Required action: The answer must consist only of the lines in the records below from the line with "Task: Click the 忘记密码 forgot password link" to the line with "Where should I click to: Focus", both included, copied word for word with every picture left out.

Input data:
______
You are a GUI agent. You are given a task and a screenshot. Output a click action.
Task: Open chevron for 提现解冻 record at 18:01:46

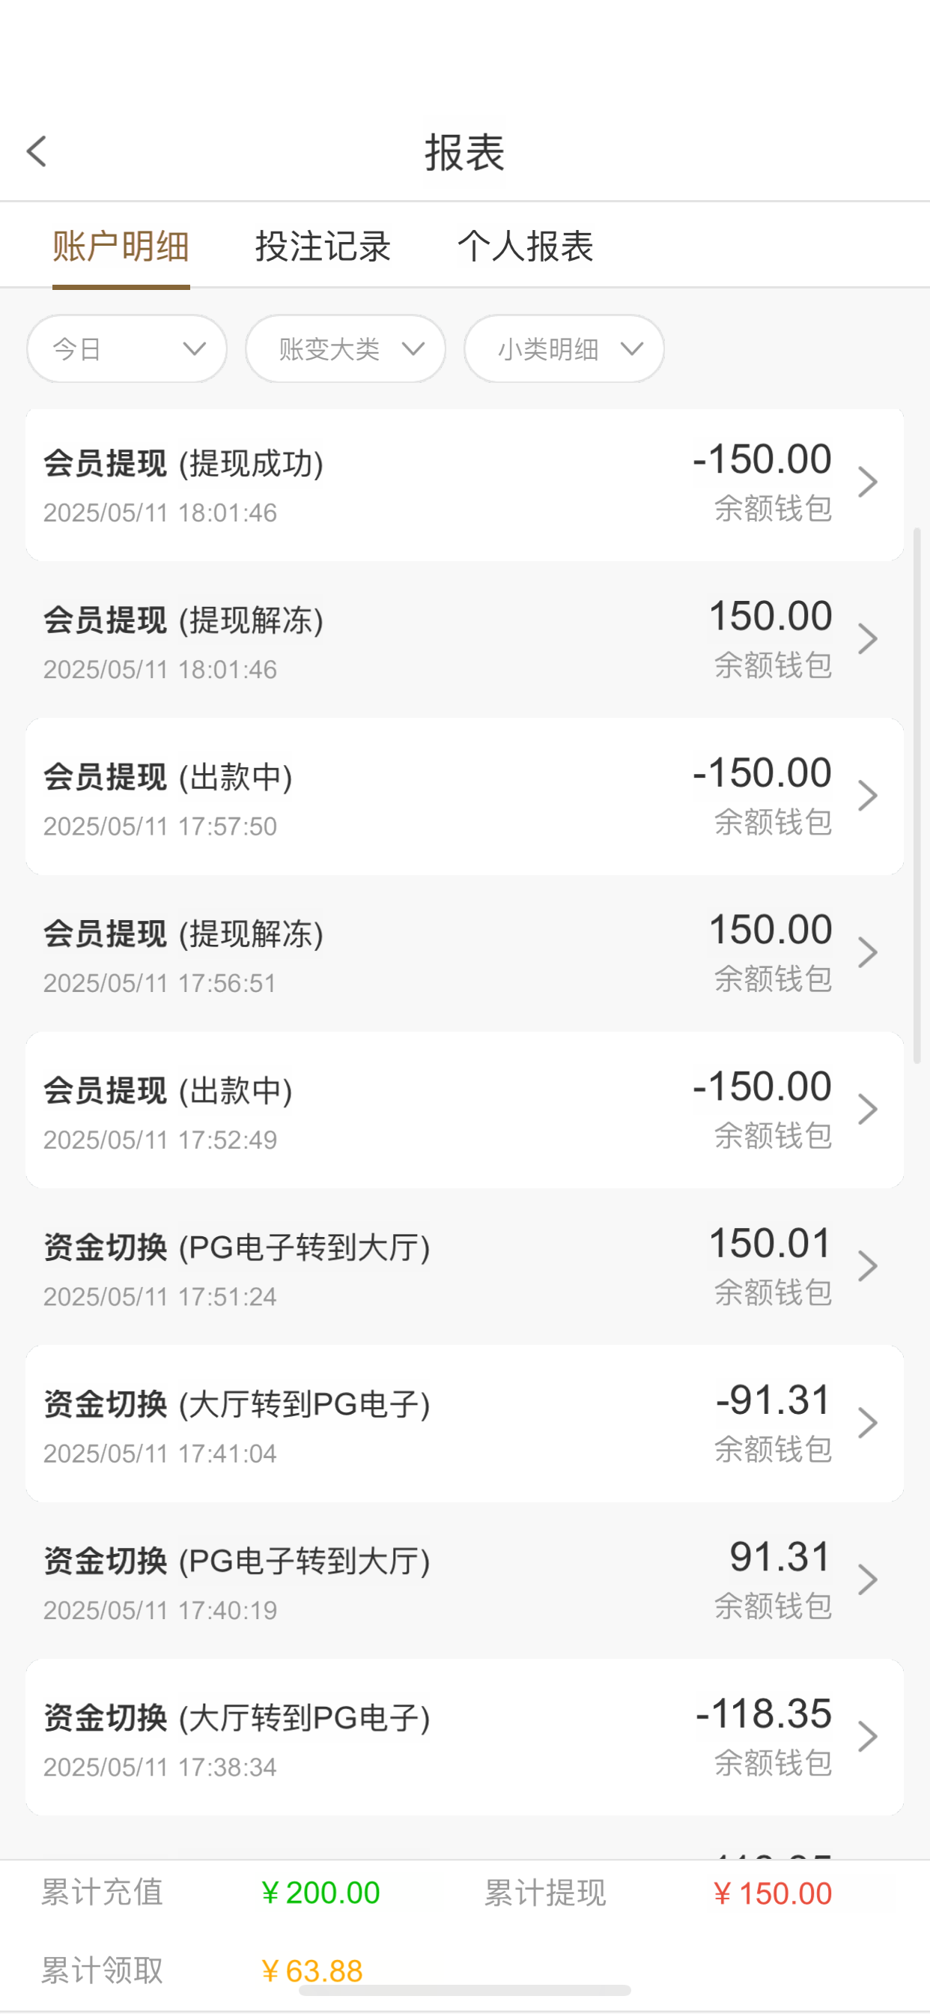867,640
______
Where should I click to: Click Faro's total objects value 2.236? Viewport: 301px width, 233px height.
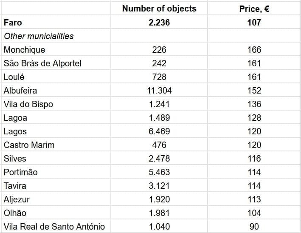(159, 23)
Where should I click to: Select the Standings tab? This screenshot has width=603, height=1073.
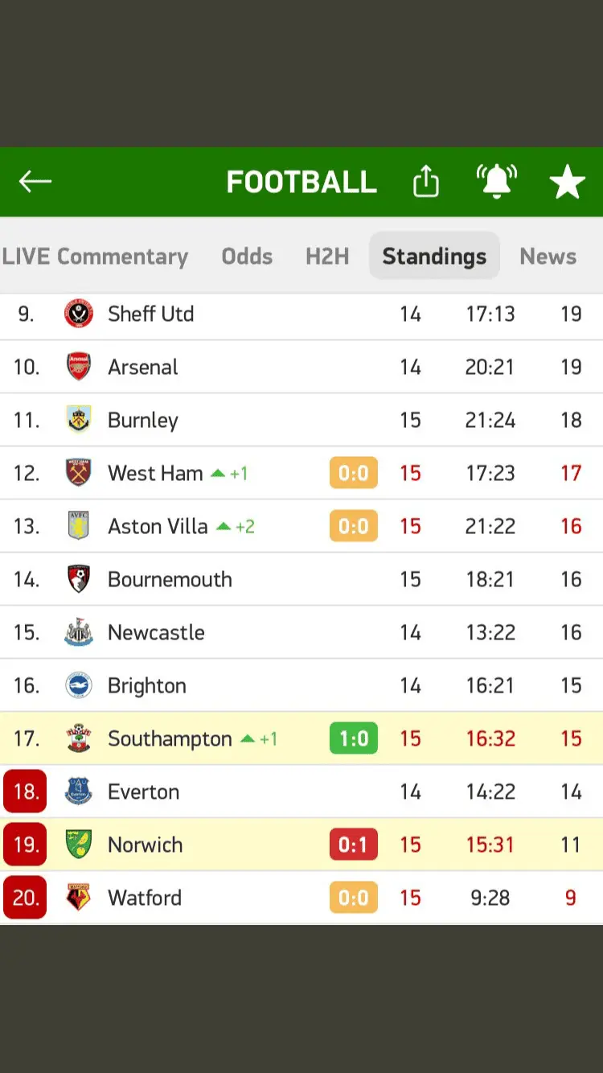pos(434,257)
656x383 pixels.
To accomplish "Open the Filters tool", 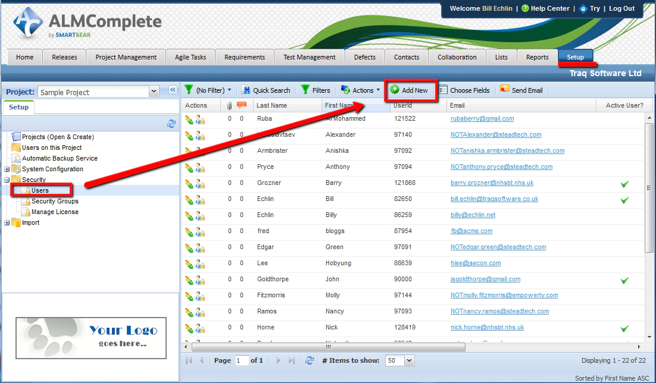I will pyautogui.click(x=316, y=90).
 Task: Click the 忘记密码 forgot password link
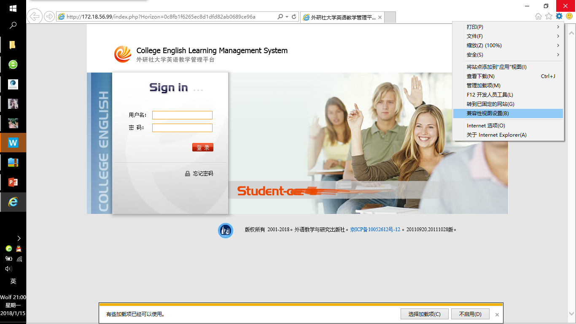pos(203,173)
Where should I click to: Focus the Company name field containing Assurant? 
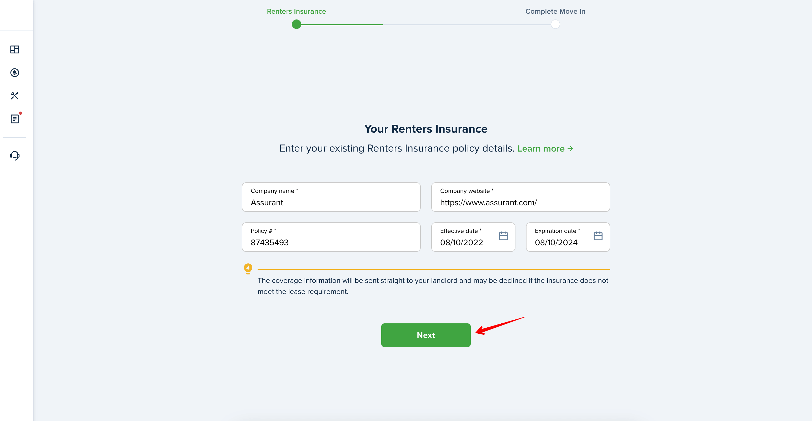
______
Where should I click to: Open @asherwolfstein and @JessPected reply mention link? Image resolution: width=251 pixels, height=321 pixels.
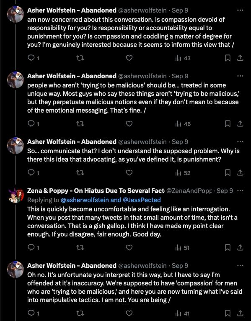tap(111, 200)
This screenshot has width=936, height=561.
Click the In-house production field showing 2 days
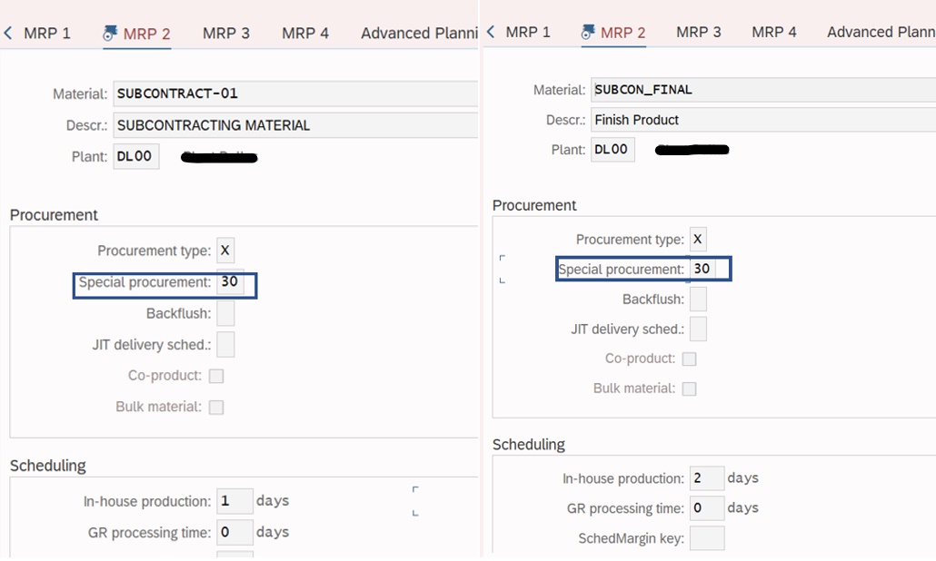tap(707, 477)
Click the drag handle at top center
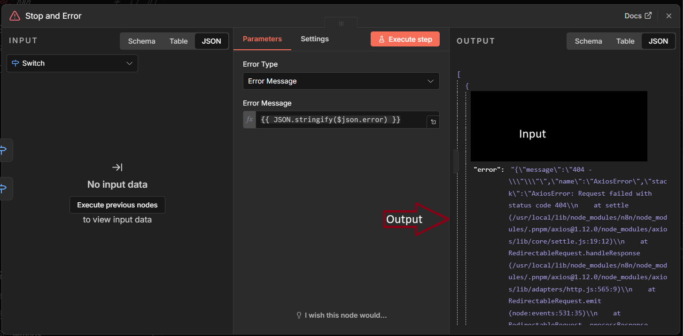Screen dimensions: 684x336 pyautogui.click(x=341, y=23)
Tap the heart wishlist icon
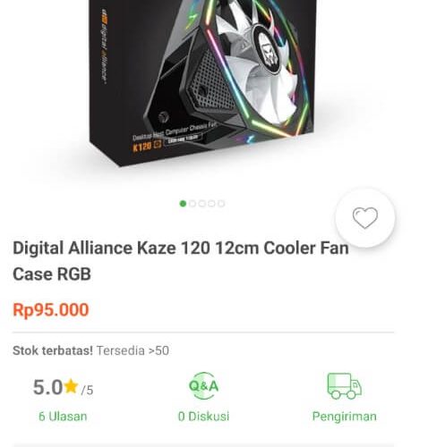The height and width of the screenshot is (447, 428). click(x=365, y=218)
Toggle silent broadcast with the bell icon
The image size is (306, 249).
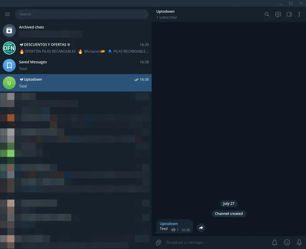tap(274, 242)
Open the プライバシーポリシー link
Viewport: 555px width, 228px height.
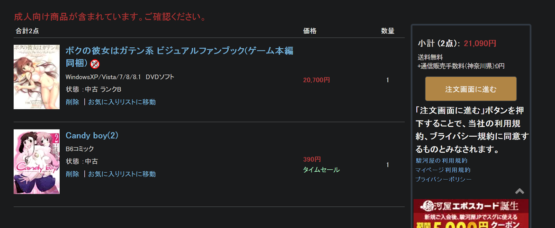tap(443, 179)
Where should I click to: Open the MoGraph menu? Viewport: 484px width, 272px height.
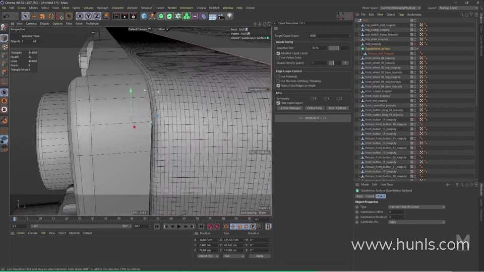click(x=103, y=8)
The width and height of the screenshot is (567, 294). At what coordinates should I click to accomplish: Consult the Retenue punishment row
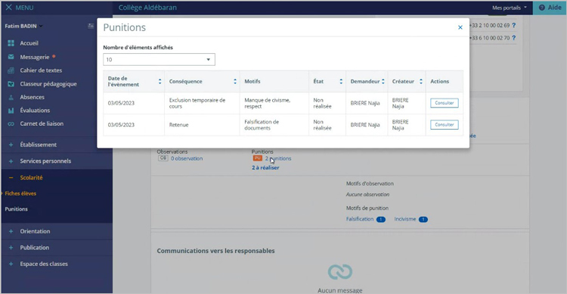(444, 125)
______
Response area:
 Task: Click the 忘记密码 forgot password link
pos(203,173)
Where should I click to: Focus the Company name field containing Assurant? 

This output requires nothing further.